Cloud is all about flexibility and scalability, so design your cloud networking according to those principles.
“On the other hand” and “in my experience” take too long to type with my thumbs. I didn’t use any of the others in that post…
This is a relative concept. For policy-based VPNs, there is no “peer interface”. Normally the phrase “peer” is related to who you are connecting to and that would be their public IP just as your public IP would be their peer.
The reason I left this a little nebulous is the interface is relative to how you’ve configured your connection. I’ve had VPN connections to internal devices that peered with private IPs.
Thanks for this. It’s all coming together.

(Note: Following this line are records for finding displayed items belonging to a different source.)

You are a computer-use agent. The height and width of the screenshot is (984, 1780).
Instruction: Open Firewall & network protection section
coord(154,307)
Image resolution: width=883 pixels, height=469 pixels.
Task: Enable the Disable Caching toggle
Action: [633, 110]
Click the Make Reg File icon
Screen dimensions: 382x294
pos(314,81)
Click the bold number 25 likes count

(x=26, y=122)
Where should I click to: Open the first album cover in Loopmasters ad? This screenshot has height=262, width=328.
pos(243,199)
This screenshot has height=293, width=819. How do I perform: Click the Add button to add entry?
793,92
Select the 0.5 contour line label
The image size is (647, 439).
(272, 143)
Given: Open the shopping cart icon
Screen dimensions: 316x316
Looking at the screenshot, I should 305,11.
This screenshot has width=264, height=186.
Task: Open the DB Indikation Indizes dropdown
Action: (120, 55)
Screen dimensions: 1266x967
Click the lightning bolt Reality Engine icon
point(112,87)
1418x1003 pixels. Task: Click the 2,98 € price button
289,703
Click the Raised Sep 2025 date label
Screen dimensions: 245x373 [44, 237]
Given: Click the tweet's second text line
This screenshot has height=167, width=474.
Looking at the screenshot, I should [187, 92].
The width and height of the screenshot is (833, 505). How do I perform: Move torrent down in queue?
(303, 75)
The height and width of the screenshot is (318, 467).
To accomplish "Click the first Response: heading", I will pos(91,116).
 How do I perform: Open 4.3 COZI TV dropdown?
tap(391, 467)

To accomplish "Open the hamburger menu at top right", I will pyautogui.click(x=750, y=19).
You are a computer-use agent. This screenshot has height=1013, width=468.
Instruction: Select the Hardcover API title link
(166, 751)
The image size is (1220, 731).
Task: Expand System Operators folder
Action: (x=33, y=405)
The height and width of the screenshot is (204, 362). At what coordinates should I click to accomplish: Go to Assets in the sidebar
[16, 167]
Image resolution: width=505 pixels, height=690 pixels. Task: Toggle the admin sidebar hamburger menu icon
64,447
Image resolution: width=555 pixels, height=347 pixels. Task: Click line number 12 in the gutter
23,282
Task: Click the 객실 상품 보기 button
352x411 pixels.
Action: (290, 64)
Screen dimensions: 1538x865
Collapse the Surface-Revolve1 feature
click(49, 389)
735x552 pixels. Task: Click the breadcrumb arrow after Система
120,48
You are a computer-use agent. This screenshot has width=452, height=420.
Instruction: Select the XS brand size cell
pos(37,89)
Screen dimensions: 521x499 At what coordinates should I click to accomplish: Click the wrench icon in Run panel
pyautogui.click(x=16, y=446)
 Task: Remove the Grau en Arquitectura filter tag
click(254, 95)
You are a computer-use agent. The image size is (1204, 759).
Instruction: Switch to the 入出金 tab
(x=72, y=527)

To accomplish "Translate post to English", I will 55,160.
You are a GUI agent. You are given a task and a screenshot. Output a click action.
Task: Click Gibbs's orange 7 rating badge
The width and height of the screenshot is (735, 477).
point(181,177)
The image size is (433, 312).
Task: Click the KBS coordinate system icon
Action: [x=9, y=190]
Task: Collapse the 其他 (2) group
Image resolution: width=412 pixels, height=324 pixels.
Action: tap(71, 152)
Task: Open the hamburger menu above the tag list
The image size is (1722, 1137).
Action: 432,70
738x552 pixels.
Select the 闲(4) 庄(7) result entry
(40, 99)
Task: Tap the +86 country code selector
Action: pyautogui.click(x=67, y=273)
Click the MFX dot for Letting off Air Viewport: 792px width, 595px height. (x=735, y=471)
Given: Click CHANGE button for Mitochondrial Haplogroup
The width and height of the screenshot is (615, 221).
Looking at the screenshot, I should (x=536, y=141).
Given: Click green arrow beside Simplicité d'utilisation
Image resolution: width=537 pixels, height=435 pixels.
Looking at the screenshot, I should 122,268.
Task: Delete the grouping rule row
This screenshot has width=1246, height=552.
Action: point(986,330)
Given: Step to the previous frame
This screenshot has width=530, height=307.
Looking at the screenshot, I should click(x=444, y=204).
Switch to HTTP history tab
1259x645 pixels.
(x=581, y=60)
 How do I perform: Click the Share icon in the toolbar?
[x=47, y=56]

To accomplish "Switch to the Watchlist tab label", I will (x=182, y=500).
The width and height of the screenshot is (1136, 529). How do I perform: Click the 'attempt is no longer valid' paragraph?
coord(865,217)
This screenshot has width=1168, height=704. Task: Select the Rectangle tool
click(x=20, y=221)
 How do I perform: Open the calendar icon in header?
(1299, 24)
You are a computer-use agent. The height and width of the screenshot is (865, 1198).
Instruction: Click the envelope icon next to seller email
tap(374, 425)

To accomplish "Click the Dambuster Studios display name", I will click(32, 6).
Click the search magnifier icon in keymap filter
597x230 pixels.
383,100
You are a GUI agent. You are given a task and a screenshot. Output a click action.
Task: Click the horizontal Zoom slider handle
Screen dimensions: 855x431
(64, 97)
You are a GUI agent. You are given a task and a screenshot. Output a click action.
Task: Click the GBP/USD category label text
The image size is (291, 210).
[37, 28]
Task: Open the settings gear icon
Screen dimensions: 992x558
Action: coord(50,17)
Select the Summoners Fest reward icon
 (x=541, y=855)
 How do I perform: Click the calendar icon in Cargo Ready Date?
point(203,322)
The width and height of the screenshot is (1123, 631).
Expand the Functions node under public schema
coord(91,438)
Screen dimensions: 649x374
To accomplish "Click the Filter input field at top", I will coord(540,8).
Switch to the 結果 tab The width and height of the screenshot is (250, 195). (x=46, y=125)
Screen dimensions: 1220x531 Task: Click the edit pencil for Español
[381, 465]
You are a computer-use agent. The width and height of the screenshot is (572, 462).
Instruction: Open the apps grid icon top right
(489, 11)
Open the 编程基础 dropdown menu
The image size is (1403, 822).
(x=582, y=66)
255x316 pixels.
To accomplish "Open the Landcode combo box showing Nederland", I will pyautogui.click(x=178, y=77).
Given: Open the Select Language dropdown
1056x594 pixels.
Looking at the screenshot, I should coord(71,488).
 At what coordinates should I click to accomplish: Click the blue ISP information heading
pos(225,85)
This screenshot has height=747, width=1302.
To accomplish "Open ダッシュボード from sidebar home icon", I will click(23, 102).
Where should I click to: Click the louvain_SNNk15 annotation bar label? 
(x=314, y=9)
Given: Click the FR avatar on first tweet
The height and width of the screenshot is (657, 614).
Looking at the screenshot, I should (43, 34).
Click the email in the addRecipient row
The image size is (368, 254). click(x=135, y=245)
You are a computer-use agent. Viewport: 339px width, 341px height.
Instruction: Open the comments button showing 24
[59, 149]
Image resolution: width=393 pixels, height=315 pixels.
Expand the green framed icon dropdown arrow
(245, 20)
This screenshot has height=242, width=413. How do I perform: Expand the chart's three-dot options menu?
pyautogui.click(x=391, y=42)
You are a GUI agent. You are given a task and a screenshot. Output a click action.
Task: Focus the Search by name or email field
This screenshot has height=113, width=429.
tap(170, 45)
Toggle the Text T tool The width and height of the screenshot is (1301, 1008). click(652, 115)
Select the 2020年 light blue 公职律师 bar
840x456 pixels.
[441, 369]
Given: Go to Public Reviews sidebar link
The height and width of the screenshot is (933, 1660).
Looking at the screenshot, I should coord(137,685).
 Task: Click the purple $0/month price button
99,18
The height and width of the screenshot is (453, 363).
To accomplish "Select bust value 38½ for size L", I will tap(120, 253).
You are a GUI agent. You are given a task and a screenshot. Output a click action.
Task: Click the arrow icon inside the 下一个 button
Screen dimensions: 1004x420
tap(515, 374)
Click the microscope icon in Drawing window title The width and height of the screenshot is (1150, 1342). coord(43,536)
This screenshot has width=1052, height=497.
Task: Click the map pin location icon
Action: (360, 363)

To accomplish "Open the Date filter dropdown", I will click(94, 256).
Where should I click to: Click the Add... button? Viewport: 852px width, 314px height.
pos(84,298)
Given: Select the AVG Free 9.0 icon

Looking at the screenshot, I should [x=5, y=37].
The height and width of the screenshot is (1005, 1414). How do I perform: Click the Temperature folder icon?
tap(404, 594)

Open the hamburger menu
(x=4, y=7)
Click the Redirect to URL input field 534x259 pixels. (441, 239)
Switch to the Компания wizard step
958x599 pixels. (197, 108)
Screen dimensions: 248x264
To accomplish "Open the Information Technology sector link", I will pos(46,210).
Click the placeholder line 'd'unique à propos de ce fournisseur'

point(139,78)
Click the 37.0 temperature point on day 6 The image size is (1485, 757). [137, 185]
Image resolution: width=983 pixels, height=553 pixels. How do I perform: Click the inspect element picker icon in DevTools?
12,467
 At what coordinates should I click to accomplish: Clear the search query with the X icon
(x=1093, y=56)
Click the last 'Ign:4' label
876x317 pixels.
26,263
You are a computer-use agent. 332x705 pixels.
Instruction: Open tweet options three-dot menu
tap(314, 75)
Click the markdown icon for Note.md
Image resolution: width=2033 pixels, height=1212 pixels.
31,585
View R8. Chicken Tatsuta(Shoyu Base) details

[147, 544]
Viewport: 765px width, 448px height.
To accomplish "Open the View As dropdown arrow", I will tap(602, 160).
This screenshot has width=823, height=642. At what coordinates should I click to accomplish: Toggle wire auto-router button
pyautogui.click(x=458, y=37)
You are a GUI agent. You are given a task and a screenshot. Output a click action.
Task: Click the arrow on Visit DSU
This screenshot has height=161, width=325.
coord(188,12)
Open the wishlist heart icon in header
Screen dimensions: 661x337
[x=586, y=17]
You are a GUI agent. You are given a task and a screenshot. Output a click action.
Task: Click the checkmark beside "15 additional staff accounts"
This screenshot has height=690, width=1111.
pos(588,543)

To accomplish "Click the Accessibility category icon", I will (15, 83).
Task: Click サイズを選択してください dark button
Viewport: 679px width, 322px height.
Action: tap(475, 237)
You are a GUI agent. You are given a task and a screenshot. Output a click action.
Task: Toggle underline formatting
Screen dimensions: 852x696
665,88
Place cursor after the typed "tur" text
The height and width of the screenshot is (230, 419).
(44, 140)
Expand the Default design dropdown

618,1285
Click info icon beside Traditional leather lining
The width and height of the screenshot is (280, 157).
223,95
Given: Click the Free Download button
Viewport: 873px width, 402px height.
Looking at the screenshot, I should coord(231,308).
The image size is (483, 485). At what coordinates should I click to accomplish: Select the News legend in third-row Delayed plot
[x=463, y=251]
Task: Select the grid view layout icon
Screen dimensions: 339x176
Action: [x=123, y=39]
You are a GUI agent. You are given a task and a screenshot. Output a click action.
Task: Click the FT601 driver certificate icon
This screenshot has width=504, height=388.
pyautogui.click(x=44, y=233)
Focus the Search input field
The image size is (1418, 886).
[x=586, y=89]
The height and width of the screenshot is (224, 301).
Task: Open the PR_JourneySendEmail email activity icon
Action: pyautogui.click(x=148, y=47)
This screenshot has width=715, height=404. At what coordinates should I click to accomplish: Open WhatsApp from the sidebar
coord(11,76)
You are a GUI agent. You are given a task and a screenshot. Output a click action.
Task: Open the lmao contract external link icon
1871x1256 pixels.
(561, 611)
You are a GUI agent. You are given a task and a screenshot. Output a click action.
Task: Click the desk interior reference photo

We use VTI for our VPN between us and umbrella, and I agree it is way more low maintenance than the Policy Based VPNs I have configured in the past. My original question was just trying to understand the flow of traffic in a Policy Based configuration.
We have set up our VPN (FTD 1120) devices separate from our internet firewall (FTD 1140). The VPN fw has an internal and external interface that is routed to our internet firewall. I believe this was done for scalability.
I generally prefer to keep VPN firewalls separate of permieter firewalls as the jobs are different and sometimes you want different devices to do those jobs as well as possible.
In your case for policy VPN the traffic is ingress on the internal side, and egres on the external interface. So your routes point to your external interface for VPN destinations. That is assuming you do that and don’t just rely on the default route to carry it.